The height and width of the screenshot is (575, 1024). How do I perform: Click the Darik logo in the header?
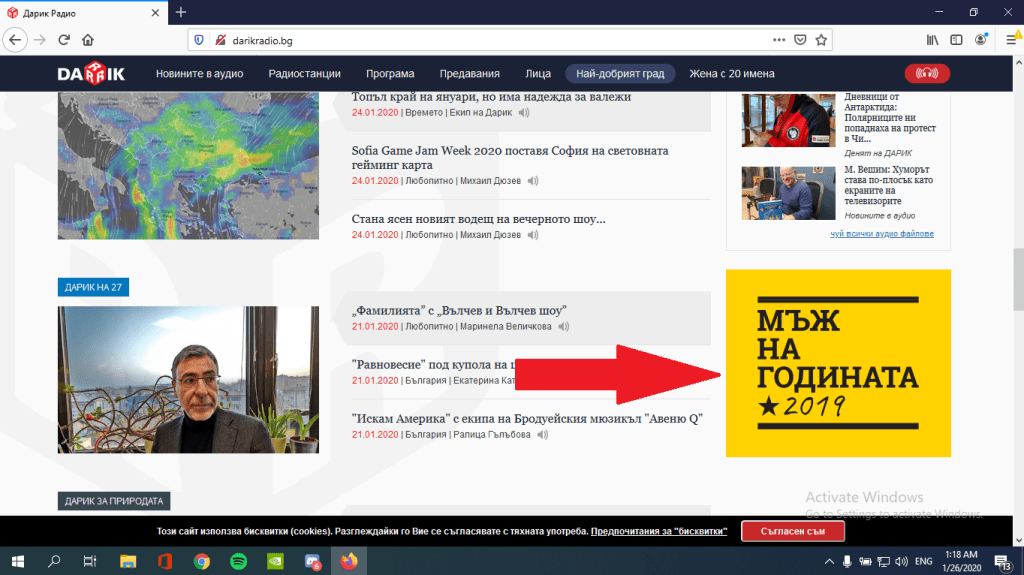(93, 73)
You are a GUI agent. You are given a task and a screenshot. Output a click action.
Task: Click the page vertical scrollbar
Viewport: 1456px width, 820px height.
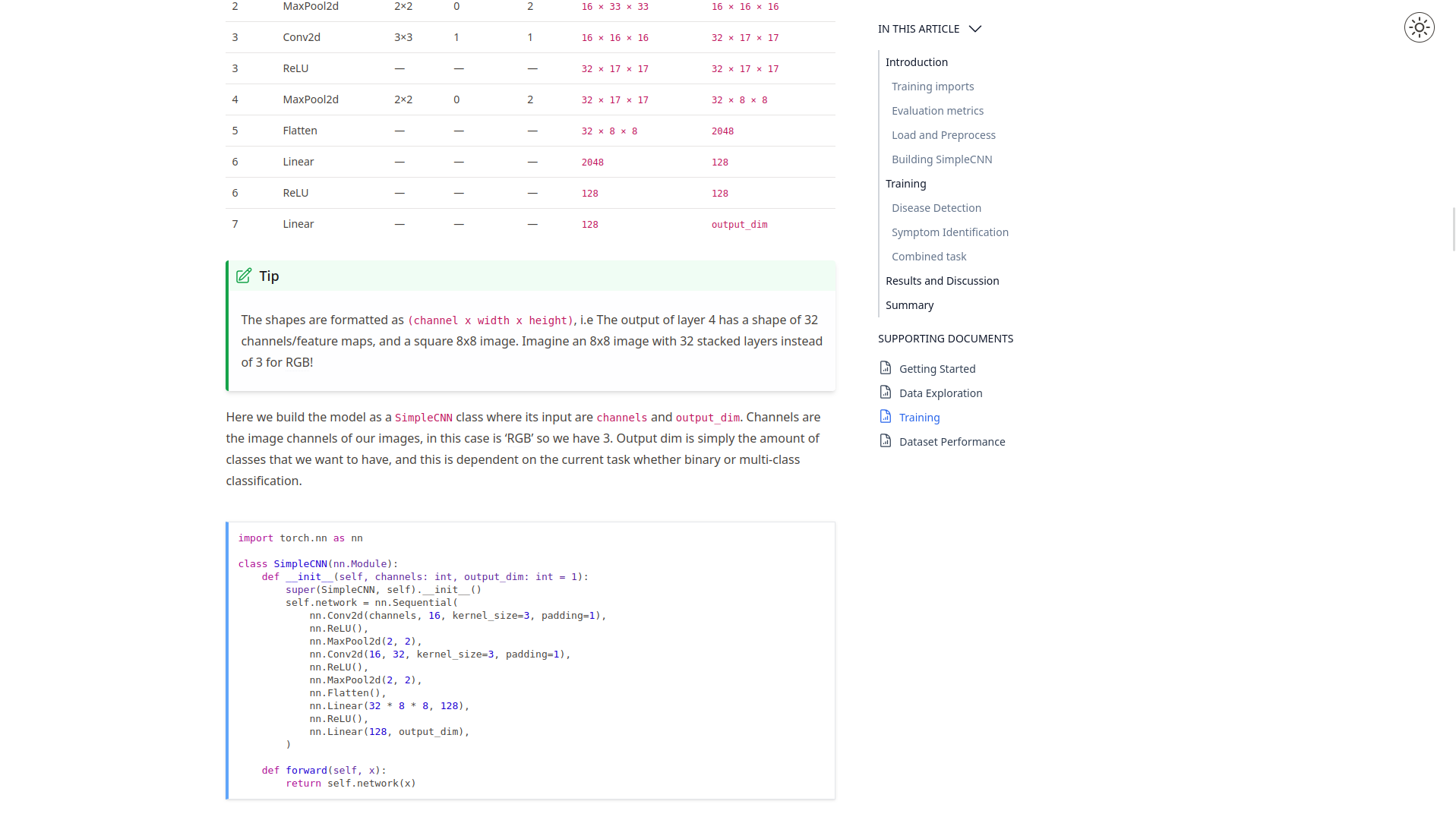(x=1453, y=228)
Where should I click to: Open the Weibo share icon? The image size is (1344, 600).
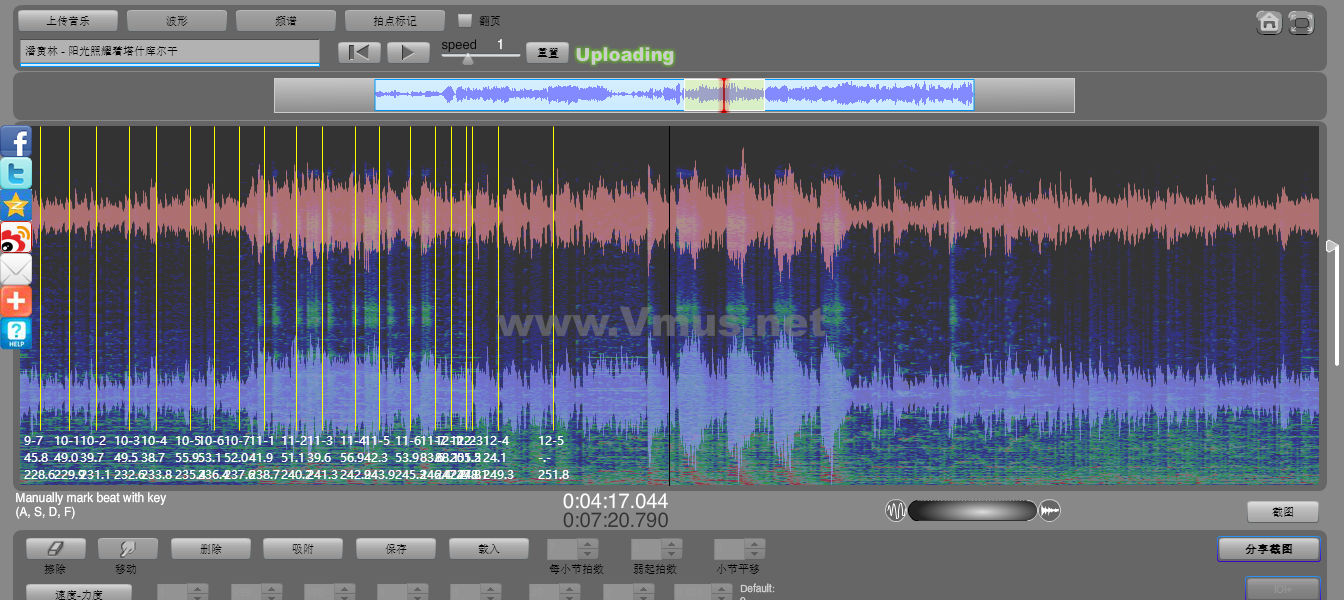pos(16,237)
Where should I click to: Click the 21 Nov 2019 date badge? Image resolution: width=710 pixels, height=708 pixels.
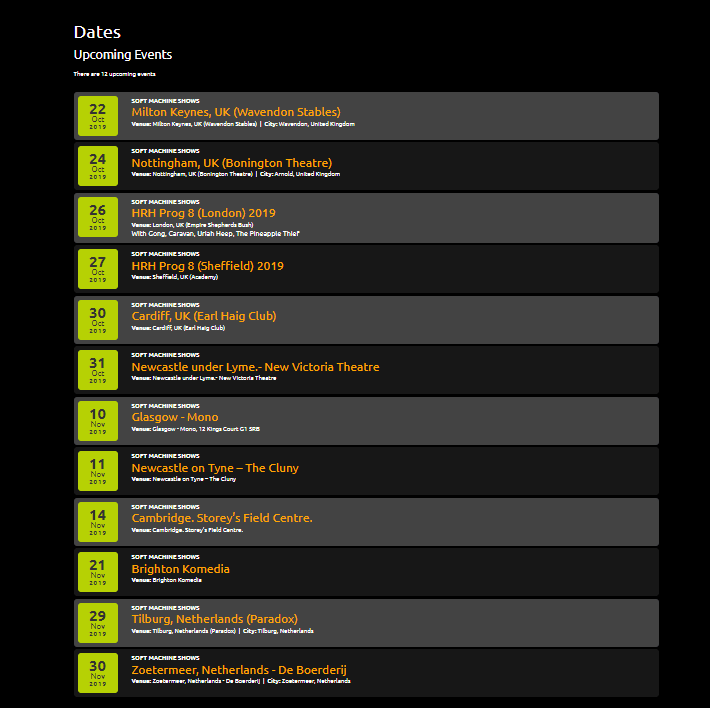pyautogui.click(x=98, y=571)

REQUIRED WORK: Your copy should hold every record word for word and none of the pictures.

ANSWER FOR THE TASK:
The height and width of the screenshot is (575, 1024). How do I perform: Click the Darik logo in the header?
(93, 73)
You are a GUI agent. You are given a task and a screenshot. Output a click action.
Task: Click the page vertical scrollbar
Viewport: 1456px width, 820px height.
(x=1453, y=228)
Where should I click to: Open the Weibo share icon? The image size is (1344, 600).
pos(16,237)
Where should I click to: Click the 21 Nov 2019 date badge? Image resolution: width=710 pixels, height=708 pixels.
pyautogui.click(x=98, y=571)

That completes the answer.